### PROMPT
Beginning with the first line of the entries below, quote each line until you reach and include the line with "Task: Click the tag icon before DTB".

### EXCERPTED RECORDS
----

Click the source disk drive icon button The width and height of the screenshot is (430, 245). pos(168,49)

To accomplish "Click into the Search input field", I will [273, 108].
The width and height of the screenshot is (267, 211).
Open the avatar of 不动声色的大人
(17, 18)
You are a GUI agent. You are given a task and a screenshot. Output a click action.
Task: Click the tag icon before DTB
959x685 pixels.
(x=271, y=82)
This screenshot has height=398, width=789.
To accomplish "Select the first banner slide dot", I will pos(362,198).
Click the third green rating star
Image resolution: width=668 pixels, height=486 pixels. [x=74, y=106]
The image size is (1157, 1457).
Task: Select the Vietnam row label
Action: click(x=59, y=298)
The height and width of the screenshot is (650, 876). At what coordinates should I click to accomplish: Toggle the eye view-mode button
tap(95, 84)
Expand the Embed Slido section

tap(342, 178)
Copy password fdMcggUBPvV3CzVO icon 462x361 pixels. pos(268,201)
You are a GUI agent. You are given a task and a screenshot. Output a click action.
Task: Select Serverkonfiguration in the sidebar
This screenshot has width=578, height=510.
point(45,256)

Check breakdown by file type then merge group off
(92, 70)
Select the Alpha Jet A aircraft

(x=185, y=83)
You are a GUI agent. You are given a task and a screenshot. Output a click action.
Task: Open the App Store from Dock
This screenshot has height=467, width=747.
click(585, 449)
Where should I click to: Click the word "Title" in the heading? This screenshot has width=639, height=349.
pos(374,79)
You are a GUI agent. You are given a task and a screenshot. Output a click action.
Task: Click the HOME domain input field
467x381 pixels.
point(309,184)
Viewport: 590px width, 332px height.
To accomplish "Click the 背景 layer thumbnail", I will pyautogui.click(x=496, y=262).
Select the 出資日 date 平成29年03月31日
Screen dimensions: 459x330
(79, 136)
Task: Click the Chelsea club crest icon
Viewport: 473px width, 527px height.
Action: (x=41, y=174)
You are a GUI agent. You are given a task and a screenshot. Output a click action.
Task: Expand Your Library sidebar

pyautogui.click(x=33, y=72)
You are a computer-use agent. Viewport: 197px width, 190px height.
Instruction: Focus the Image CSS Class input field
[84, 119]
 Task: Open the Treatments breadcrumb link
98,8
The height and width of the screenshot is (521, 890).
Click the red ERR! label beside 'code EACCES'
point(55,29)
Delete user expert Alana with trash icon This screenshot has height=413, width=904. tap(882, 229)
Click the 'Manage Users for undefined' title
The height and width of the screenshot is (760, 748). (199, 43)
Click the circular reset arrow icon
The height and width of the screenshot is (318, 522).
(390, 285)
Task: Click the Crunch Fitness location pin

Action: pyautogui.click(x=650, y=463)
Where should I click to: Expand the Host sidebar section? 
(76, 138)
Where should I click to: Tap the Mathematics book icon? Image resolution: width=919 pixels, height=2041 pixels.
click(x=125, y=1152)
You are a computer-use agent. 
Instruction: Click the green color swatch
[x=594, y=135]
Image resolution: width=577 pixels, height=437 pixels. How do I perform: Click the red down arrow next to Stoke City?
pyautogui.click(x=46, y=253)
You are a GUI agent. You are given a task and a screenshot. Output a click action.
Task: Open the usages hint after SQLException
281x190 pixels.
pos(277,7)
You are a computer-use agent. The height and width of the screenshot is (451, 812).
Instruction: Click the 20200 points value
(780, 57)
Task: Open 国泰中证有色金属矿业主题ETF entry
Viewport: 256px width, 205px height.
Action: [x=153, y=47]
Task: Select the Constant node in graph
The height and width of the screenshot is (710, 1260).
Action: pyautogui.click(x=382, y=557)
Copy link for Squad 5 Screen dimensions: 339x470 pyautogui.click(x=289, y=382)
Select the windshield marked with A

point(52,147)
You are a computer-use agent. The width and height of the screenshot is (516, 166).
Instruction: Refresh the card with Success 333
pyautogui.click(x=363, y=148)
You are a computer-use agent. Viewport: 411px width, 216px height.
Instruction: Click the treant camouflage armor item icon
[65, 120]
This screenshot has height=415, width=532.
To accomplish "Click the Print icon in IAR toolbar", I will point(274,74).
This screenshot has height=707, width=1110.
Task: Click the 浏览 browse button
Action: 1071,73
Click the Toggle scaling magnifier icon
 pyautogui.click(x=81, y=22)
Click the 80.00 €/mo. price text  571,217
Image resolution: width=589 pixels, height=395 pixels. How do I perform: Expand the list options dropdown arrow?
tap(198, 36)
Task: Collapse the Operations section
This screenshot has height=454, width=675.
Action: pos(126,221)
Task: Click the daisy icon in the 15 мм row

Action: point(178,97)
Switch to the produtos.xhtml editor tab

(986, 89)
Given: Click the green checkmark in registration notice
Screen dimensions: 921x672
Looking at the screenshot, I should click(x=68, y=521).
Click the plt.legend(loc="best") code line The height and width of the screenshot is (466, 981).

----

### ANSWER SPACE
Click the source disk drive icon button The width and height of the screenshot is (430, 245). pos(168,49)

To accomplish "Click into the Search input field", I will [273, 108].
The width and height of the screenshot is (267, 211).
Open the avatar of 不动声色的大人
(17, 18)
You are a GUI agent. You are given a task and a screenshot. Output a click action.
Task: Click the tag icon before DTB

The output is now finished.